De vergelijking die de totale productie in de economie weergeeft, wordt als volgt uitgedrukt:

\[ Y = F(\overrightarrow{K}, \overrightarrow{L}) \]

In deze vergelijking:

  • Y: Vertegenwoordigt de totale productie of het productieniveau van de economie.
  • F: Is een productiefunctie die de relatie tussen inputs en output weergeeft.
  • \(\overrightarrow{K}\): Vertegenwoordigt het kapitaal, dat op korte termijn als constant wordt beschouwd.
  • \(\overrightarrow{L}\): Vertegenwoordigt de arbeid, eveneens constant op korte termijn.

Op korte termijn zijn \(\overrightarrow{K}\) en \(\overrightarrow{L}\) constant, wat de totale productie beperkt tot de beschikbare capaciteit van kapitaal en arbeid, en de huidige technologie.

De productiefunctie \(F(\overrightarrow{K}, \overrightarrow{L})\) laat zien hoe deze inputs het productieniveau op lange termijn genereren. De lange termijn geaggregeerde aanbodcurve is verticaal, wat aangeeft dat op lange termijn het productieniveau van de economie wordt bepaald door de hoeveelheid middelen en technologie, en niet door het prijsniveau. Veranderingen in het prijsniveau hebben daarom geen invloed op de output op lange termijn, omdat bedrijven hun productie aanpassen aan de optimale capaciteit.

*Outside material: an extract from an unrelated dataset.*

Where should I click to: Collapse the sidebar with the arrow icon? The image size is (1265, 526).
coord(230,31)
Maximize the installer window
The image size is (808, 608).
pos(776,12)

Met andere woorden, als er twee economieën zijn met hetzelfde niveau van kapitaal, arbeid en technologie, zou hun geaggregeerde aanbod op lange termijn hetzelfde zijn, zelfs als de geldhoeveelheid en het prijsniveau in de ene economie hoger zijn dan in de andere. Dit komt omdat op lange termijn het prijsniveau geen invloed heeft op de determinanten van het reële BBP.

Conclusie

Het feit dat de lange termijn geaggregeerde aanbodcurve verticaal is, laat zien dat de productie op dat niveau vastligt, ongeacht het prijsniveau. Op lange termijn wordt het productieniveau bepaald door het niveau van kapitaal, arbeid en de beschikbare technologie, en is het niet afhankelijk van het prijsniveau.